Monique Delessard reste maire et conseillère générale de Pontault-Combault. L’élue s’était pourvue en cassation pour faire annuler sa condamnation, l’an dernier, à quinze mois de prison avec sursis et une peine d’inéligibilité de trois ans, pour avoir marié illégalement Jacques Heuclin, son prédécesseur, alors qu’il était dans le coma sur son lit de mort.


Après trois semaines de délibération, la juridiction suprême a décidé ce mercredi après-midi d’annuler le jugement prononcé l’an dernier en appel.
La Cour de cassation, qui n’a pas tranché l’affaire sur le fond, a ordonné le renvoi du dossier devant la chambre de l’instruction de la Cour d’appel de Paris.

Les faits remontent au 30 octobre 2007, veille de la mort de Jacques Heuclin, alors maire socialiste de Pontault-Combault.
Alors que l'élu était hospitalisé à Paris, sa concubine, Armelle Reffait, avait demandé à la mairie de les marier in extremis. Monique Delessard, son directeur de cabinet Serge Crippa, son adjoint Gérard Briaud et la secrétaire de mairie sont soupçonnés de s'être prêtés au jeu.
Selon l'acte de mariage, Jacques Heuclin aurait dû se trouver le 30 octobre 2007 à son domicile de Pontault-Combault pour dire oui à sa concubine, alors qu'il était dans le coma, intubé et intransportable, dans un hôpital à Paris.


Acte 3

Un fonctionnaire de la mairie de Pontault-Combault (Seine-et-Marne) Jérome Morin, a été mis en examen après la publication en 2011 d'un pamphlet sur la fonction publique qui a incité la mairie à déposer plainte pour diffamation.
Le titre de l'ouvrage : "Abruti de fonctionnaire".

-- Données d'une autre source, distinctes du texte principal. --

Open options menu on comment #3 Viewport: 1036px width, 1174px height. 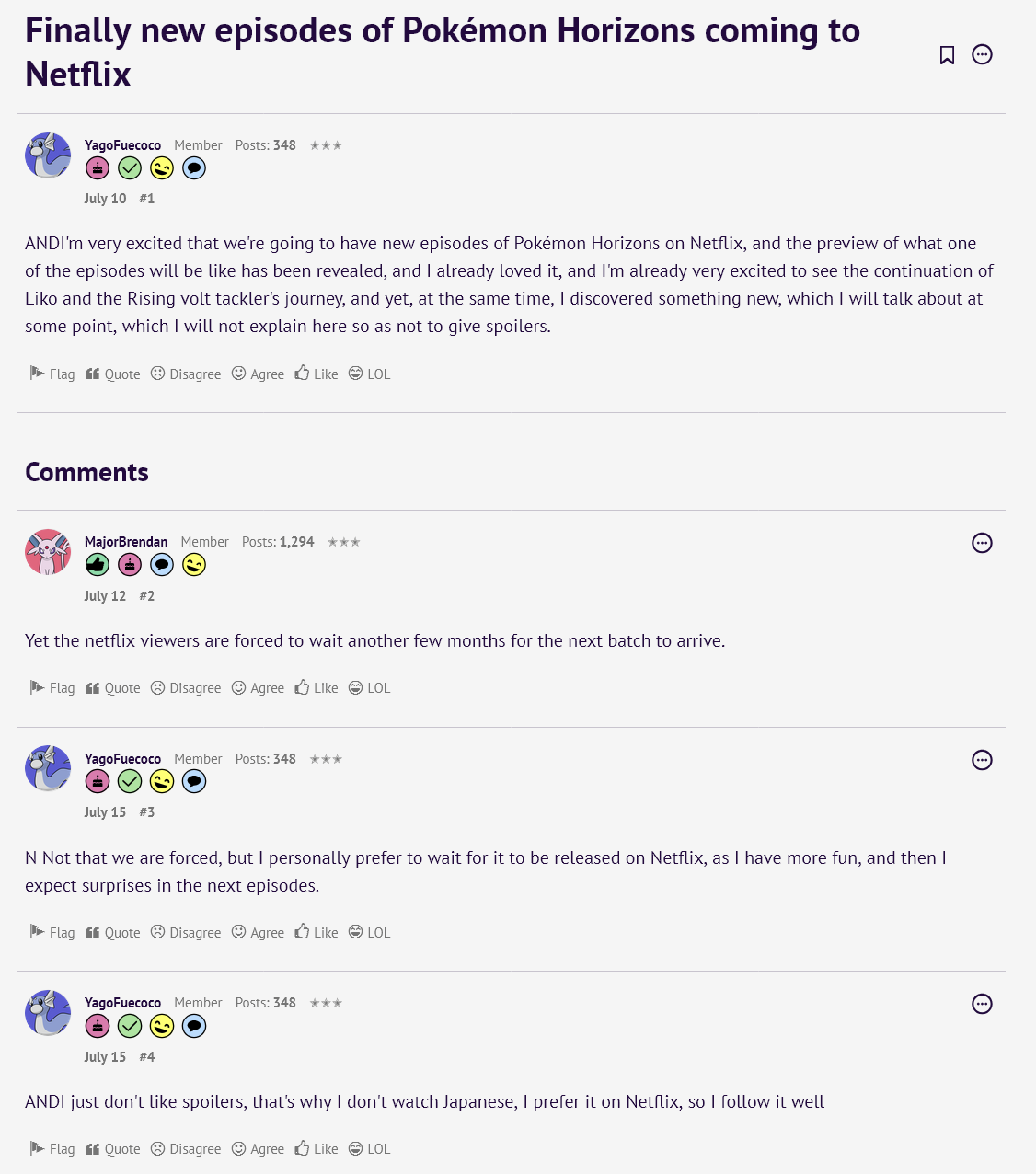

Ce cadre de 39 ans avait publié en octobre 2011 sous le pseudonyme d'Henri Rouant-Pleuret un livre intitulé "Abruti de fonctionnaire" dans lequel il avait masqué le nom de la municipalité visée.
La ville avait déposé plainte contre X pour diffamation car le livre comprend "une attaque ouverte contre la ville et sa politique.

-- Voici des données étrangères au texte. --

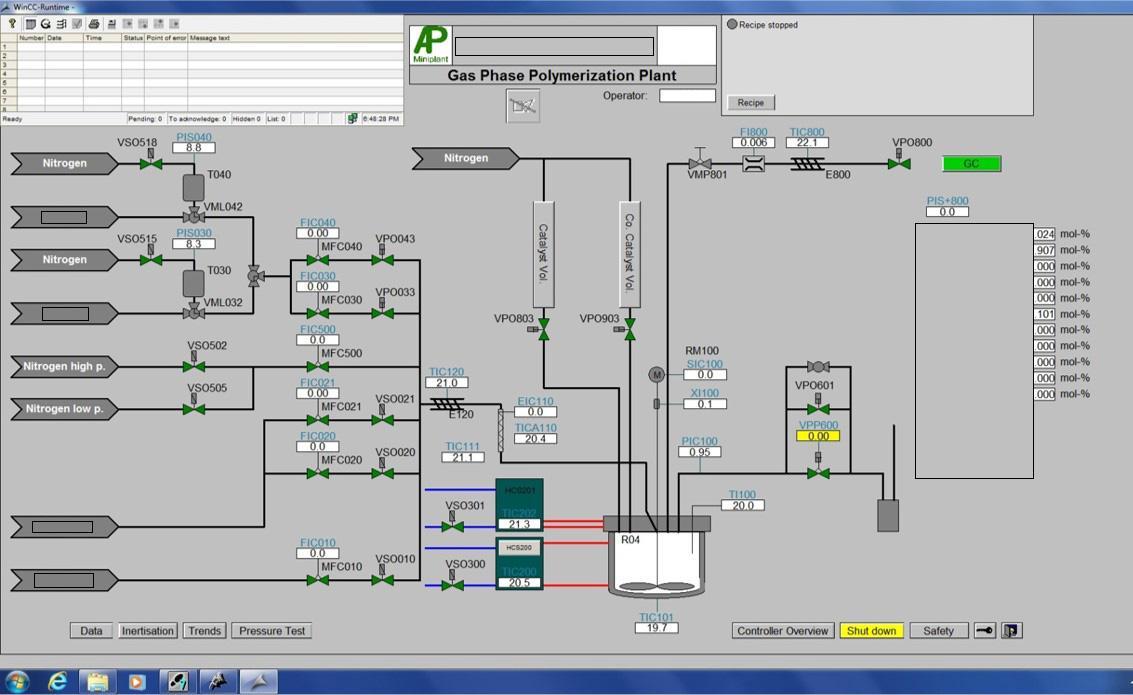Click the printer icon in alarm toolbar

pos(94,23)
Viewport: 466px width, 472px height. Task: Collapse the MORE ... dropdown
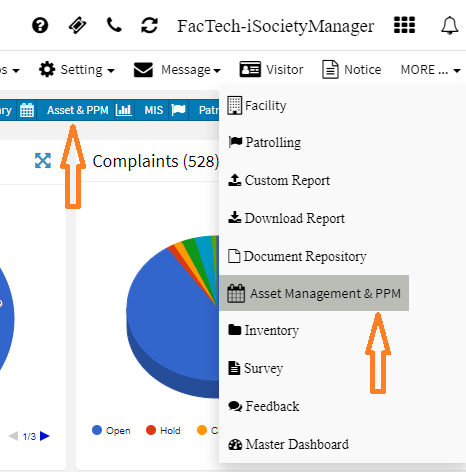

Dans son livre, cet ancien chef de service voulait dénoncer "sur un ton humoristique plusieurs années de harcèlement moral qui se sont finies par une mise au placard" et dire comment fonctionnent réellement" les administrations.

Dans une autre affaire, une employée au conseil régional d'Aquitaine, Aurélie Boullet, alias Zoé Shepard, s'était vu infliger en août 2010 dix mois d'exclusion, dont six avec sursis, pour le même motif après la publication en 2010 de son ouvrage "Absolument dé-bor-dée!", un pamphlet sur la fonction publique qui s'était vendu à 400.000 exemplaires.